Streep's speech, which led to Trump on Monday dismissing her as "overrated," has already joined the colorful history of awards show podiums transformed into passionate pulpits. Here are some of the most famous ones:

— Marlon Brando, 1973. The actor didn't accept his 1973 Academy Award for best actor for his performance in "The Godfather." Instead he sent Sacheen Littlefeather, president of the National Native American Affirmative Image Committee. Littlefeather said Brando could not accept the award because of "the treatment of American Indians today by the film industry and on television in movie reruns." She said: "I beg at this time that I have not intruded on this evening, and that ... in the future our hearts and our understandings will meet with love and generosity."

— Bert Schneider, 1975. Accepting the Oscar for best documentary for his Vietnam War documentary "Hearts and Minds," producer Schneider read a telegram from the North Vietnamese ambassador at the Paris peace talks. Schneider said, "It's ironic that we're here at a time just before Vietnam is about to be liberated." Frank Sinatra, the show's host, later in the broadcast apologized for "any political references on this program."

— Michael Moore, 2003. When Moore accepted the Oscar for best documentary in 2003 for "Bowling for Columbine," the war in Iraq had begun just days earlier. Moore condemned President George W. Bush for the invasion. "We live in the time where we have fictitious election results that elect a fictitious president," Moore said. "We live in a time where we have a man sending us to war for fictitious reasons." He concluded: "We are against this war, Mr. Bush. Shame on you, Mr. Bush, shame on you."

— Sally Field, 2007: Accepting her Emmy Award for the series "Brothers and Sisters," Field's words protesting the wars in Iraq and Afghanistan were partly censored by Fox. "Surely this belongs to all the mothers of the world.
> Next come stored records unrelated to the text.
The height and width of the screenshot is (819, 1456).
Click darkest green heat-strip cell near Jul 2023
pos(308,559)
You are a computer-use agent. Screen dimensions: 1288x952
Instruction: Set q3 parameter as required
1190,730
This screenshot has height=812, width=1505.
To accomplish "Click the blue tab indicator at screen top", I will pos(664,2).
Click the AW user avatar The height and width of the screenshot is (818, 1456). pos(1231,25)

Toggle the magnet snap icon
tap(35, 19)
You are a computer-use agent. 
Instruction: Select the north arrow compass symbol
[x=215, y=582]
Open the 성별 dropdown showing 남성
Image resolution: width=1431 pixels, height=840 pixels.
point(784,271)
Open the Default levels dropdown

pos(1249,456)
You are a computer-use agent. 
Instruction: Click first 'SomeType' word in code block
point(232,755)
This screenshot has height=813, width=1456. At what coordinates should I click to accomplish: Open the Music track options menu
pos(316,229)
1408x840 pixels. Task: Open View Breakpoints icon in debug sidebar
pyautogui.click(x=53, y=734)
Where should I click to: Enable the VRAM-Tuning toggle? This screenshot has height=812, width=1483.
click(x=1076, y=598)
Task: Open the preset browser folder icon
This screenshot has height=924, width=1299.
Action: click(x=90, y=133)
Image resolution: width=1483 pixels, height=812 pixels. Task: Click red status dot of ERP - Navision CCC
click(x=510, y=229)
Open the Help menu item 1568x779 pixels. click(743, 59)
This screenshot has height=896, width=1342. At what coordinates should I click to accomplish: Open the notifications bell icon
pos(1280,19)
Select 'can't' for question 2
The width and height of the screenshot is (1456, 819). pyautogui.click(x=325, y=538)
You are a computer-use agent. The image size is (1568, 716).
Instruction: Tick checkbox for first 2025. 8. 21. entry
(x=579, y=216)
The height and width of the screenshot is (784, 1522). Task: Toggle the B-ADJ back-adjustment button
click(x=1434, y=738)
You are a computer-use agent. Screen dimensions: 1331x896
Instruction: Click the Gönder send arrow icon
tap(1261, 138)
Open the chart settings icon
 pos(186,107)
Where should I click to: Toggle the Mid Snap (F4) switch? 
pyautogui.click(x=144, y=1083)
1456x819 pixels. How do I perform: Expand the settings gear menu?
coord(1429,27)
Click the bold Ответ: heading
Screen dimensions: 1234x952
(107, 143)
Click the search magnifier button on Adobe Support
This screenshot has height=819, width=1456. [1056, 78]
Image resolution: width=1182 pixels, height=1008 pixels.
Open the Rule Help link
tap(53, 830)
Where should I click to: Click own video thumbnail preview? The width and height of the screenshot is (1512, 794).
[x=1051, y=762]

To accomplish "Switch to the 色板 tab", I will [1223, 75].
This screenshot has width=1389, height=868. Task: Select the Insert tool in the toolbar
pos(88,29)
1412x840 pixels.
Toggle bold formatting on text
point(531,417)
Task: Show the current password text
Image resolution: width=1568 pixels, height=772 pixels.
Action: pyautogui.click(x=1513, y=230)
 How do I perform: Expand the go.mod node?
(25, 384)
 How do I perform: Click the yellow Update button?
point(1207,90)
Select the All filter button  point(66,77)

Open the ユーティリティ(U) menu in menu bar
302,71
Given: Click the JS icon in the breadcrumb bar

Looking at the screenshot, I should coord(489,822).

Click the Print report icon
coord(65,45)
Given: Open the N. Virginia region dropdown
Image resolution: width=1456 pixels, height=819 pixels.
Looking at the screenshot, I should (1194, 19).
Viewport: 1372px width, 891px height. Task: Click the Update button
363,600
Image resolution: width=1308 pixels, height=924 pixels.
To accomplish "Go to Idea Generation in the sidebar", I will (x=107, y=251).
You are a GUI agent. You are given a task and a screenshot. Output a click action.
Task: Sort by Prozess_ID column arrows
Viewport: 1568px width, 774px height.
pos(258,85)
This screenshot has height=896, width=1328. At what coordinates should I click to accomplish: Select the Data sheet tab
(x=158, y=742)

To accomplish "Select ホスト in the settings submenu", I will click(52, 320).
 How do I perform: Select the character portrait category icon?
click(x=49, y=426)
May they be seen, may their work be valued and raised and to especially the mothers who stand with an open heart and wait, wait for their children to come home from danger, from harm's way and from war," Field said. "Let's face it, if the mothers ruled the world, there would be no goddamn wars in the first place."

— Sean Penn, 2009: Just months before Penn won the best actor Oscar for the gay rights activist Harvey Milk biopic "Milk," California passed Proposition 8, which banned gay marriage in the state. (It was overturned in 2015.) Said Penn, noting the Prop 8 protesters at the ceremony: "For those who saw the signs of hatred as our cars drove in tonight, I think that it is a good time for those who voted for the ban against gay marriage to sit and reflect and anticipate their great shame and the shame in their grandchildren's eyes if they continue that way of support." He added: "We've got to have equal rights for everyone."

— Patricia Arquette, 2015. Winning the best supporting actress at the Oscars for "Boyhood," Arquette took aim at the wage gap and gender equality. "To every woman who gave birth to every taxpayer and citizen of this nation, we have fought for everybody else's equal rights," said Arquette. "It's our time to have wage equality once and for all and equal rights for women in the United States of America."